%%
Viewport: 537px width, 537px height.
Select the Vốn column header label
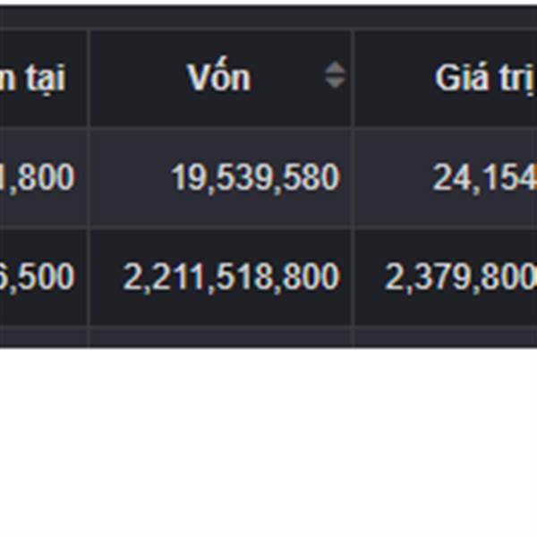(x=218, y=78)
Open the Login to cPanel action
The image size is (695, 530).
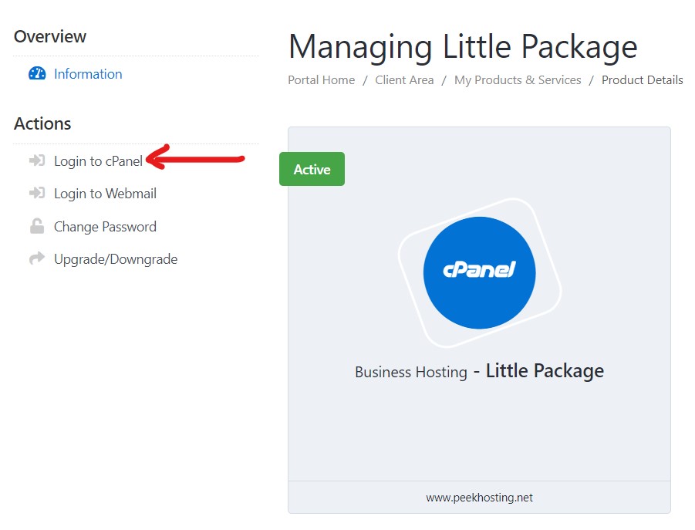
%%
_Task item_
Every entry above is to be set down exactly; the pictures are to be left out.

_Reply_
Viewport: 537px width, 537px height.
Select the Vốn column header label
(x=218, y=78)
Open the Login to cPanel action
The image size is (695, 530).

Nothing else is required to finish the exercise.